__Goal__: Write out the following items as a numbered list, omitting any blank lines.
'''
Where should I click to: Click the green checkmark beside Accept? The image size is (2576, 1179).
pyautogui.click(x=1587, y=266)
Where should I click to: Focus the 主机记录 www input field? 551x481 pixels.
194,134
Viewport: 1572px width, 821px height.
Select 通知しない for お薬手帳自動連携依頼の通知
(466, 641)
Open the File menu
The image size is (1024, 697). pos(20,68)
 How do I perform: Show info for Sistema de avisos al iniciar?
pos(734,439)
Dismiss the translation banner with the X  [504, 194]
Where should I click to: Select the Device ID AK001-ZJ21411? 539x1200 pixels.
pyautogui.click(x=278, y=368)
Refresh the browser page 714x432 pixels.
'''
__Task solution__:
1. Where should I click to: Click the green checkmark beside Accept? The image size is (2576, 1179).
2. pyautogui.click(x=1587, y=266)
3. Where should I click to: Focus the 主机记录 www input field? 551x481 pixels.
4. 194,134
5. Viewport: 1572px width, 821px height.
6. Select 通知しない for お薬手帳自動連携依頼の通知
7. (466, 641)
8. Open the File menu
9. The image size is (1024, 697). pos(20,68)
10.  How do I perform: Show info for Sistema de avisos al iniciar?
11. pos(734,439)
12. Dismiss the translation banner with the X  [504, 194]
13. Where should I click to: Select the Device ID AK001-ZJ21411? 539x1200 pixels.
14. pyautogui.click(x=278, y=368)
15. Refresh the browser page 714x432 pixels.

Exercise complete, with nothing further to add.